| PROBLEM TO SOLVE |
Check each line of the listing for the word "computer" and report the ones that have it.
━━━━━━━━━━━━━━━━
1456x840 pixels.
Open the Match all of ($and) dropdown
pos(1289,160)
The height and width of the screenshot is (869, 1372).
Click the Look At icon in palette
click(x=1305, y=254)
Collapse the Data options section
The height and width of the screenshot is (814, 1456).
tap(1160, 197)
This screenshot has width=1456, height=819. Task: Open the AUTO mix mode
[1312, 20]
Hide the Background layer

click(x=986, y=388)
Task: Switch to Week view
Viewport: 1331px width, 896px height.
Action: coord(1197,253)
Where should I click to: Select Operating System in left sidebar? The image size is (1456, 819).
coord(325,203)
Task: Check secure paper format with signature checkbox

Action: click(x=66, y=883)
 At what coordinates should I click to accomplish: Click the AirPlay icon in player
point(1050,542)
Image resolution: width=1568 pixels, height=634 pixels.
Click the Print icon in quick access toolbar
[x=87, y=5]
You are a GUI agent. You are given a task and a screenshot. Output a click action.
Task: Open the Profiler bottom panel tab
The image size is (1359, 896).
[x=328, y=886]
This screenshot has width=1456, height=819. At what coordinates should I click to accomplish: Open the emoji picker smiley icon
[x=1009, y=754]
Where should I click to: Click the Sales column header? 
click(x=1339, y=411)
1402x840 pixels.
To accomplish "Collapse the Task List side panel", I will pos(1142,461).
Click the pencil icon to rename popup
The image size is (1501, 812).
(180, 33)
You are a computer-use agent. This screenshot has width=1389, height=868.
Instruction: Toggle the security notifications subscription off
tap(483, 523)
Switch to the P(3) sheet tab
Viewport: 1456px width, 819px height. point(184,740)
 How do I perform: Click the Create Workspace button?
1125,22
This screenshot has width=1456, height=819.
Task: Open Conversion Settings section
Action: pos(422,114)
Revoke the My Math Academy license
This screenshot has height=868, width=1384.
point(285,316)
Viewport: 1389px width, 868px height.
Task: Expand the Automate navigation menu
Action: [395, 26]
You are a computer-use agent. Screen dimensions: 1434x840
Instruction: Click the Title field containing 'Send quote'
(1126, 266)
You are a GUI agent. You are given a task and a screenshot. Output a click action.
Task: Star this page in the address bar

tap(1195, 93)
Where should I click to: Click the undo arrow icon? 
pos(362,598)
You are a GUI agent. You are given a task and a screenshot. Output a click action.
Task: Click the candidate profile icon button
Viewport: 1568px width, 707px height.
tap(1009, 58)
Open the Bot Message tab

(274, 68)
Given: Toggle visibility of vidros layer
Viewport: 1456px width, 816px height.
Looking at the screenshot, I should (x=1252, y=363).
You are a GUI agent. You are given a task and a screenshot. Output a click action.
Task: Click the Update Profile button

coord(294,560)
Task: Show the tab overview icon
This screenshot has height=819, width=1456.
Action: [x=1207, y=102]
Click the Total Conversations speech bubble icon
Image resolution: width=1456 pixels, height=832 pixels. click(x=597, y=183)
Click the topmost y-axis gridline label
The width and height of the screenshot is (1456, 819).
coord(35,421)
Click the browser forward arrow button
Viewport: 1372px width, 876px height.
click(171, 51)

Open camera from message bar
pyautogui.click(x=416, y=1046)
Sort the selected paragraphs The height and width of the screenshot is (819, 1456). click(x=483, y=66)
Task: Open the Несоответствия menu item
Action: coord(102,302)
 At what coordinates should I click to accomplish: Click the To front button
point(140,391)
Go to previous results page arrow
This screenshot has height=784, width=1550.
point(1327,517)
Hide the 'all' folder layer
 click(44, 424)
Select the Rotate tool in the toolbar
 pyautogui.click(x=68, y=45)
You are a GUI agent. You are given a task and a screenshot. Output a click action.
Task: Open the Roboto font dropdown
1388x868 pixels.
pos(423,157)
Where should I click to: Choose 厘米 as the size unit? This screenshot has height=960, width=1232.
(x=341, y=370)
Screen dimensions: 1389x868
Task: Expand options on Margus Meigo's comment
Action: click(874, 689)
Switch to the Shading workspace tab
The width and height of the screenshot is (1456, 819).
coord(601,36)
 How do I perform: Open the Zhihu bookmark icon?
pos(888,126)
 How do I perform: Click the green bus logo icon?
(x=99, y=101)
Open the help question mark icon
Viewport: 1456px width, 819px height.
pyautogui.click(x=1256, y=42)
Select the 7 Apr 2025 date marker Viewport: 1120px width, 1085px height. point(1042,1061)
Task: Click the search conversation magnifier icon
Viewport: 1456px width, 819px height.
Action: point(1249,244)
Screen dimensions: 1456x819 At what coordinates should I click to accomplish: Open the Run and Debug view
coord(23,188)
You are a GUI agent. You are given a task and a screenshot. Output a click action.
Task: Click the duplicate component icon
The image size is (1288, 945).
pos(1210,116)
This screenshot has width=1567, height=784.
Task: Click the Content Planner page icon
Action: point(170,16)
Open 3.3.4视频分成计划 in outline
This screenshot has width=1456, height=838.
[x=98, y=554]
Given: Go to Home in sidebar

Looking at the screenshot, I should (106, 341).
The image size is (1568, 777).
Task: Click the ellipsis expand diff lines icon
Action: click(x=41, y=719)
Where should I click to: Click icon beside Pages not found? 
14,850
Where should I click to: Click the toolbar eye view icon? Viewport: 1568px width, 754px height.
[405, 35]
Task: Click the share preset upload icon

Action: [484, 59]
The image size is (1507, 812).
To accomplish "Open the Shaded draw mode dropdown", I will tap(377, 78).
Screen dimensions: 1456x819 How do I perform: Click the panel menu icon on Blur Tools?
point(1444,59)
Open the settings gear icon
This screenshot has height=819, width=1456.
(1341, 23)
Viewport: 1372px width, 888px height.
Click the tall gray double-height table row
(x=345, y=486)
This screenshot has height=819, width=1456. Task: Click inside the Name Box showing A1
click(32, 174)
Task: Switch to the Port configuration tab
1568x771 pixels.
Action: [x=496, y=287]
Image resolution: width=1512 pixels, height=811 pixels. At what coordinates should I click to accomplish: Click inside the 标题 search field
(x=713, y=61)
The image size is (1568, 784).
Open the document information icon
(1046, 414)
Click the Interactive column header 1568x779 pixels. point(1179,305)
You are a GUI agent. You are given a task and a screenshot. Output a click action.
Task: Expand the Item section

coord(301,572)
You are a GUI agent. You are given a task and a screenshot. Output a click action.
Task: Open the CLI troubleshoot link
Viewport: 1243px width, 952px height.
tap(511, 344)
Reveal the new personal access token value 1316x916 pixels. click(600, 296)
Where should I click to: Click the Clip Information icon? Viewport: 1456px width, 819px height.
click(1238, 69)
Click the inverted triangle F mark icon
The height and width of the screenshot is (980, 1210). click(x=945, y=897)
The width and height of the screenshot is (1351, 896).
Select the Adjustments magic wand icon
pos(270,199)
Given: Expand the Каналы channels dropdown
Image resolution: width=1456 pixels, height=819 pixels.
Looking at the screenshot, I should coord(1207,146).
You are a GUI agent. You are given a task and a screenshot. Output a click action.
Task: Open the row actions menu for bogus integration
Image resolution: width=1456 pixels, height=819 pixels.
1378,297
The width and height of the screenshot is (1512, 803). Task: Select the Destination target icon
━━━━━━━━━━━━━━━━
| EXERCISE OUTPUT |
You are a computer-use agent. This screenshot has width=1389, height=868.
You are a computer-use agent. Screen dimensions: 1434x840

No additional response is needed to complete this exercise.